In a statement, Sodexo spokesperson Paul Pettas downplayed the possibility of a strike: “It’s an active negotiation; trust me, we regularly engage with UNITE HERE,” the union of which the workers are members. He also pointed to upcoming bargaining sessions before the strike deadlines.

It is entirely possible that the union will try to call off the strike by announcing a deal at the last minute which falls short of workers’ demands. UNITE HERE called off a strike of resort workers in Hollywood, Florida in this fashion earlier this year. However, even if a strike does take place, workers will face the need to assert rank-and-file control over the struggle and prevent its betrayal by the union bureaucracy. This was one of the chief lessons of the two-week hotel strike in Chicago in 2018, which UNITE HERE isolated.

However, there is enormous potential for broader support and unity between convention center workers and other sections of the working class. A major strike wave is taking place around the world, which includes 50,000 graduate students in the United States. Railroaders are also pressing for a national strike which could begin as soon as December 9, and are facing down the threat of a congressional injunction.

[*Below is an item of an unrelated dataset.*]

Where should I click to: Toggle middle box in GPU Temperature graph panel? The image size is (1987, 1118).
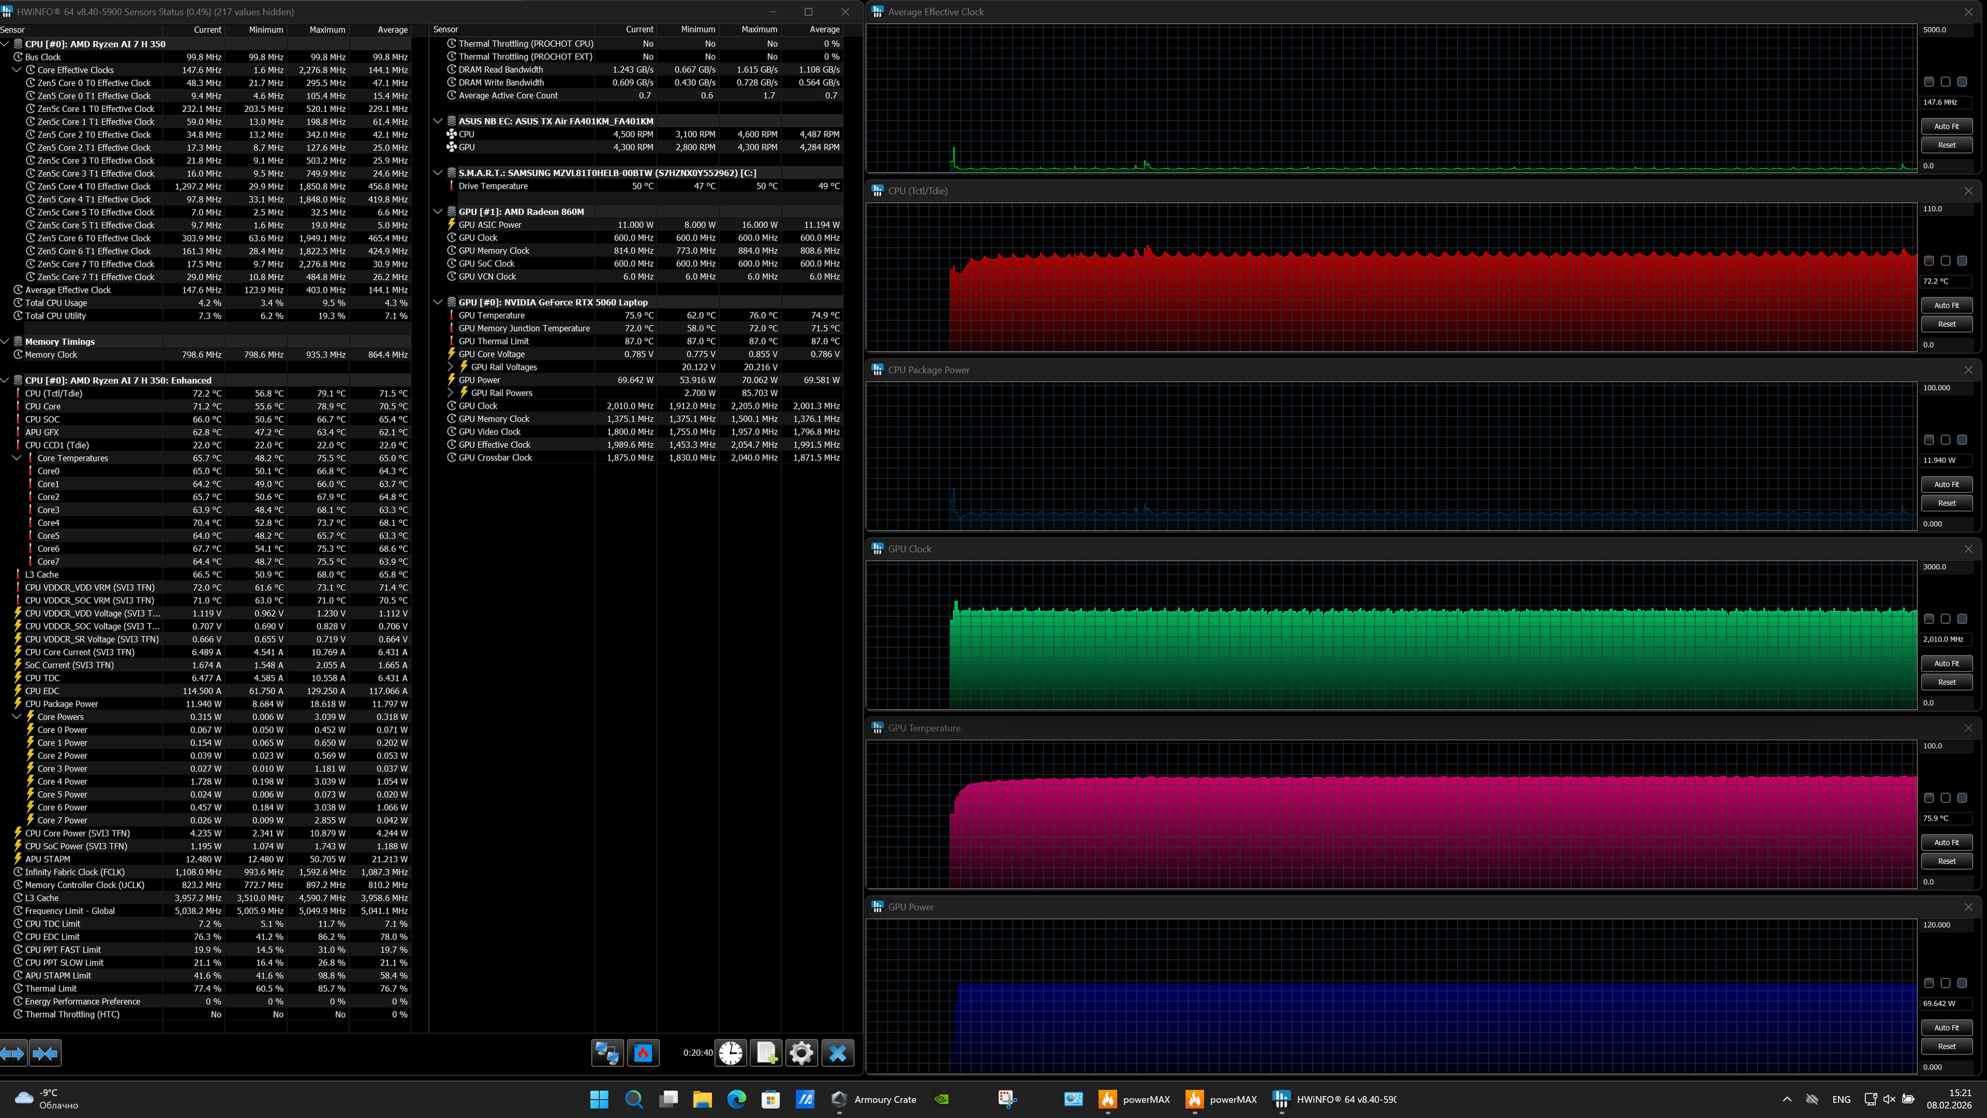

Opposition is also building among service industry workers, among the most exploited layers of the working class. Sodexo airport lounge workers are also picketing at the Newark Liberty Airport’s Lufthansa lounge for better working conditions and higher pay. Workers at airport lounges in Boston, Austin, Washington D.C. and the JFK airport in New York are taking similar measures.

Lamar Roper works at the Lufthansa lounge and told Prism, “It gets overwhelming … Sodexo needs to hire more people, but they don’t tell anybody what they’re walking into.” He works there from 1:00 to 9:30 PM, but says he “can’t just clock out and leave” because he has “to do the dishes whenever the last flight leaves, and that last flight could be delayed. It could be 30 minutes late, or it could be an hour or two hours. They didn’t tell me that when I got the job.”

Sodexo’s international workforce faces appalling conditions. In Colombia, Sodexo requires some female job applicants in Bogotá to take pregnancy tests as a condition of employment, according to a report by the TransAfrica Forum. Workers describe health and safety conditions in the Dominican Republic, Guinea, Morocco and the United States. Workers in five countries told the group that Sodexo has been “unresponsive and, in some cases, workers felt their employment could be at risk when they raised safety concerns with management.” There are also concerns that workers are not always paid for all their work hours.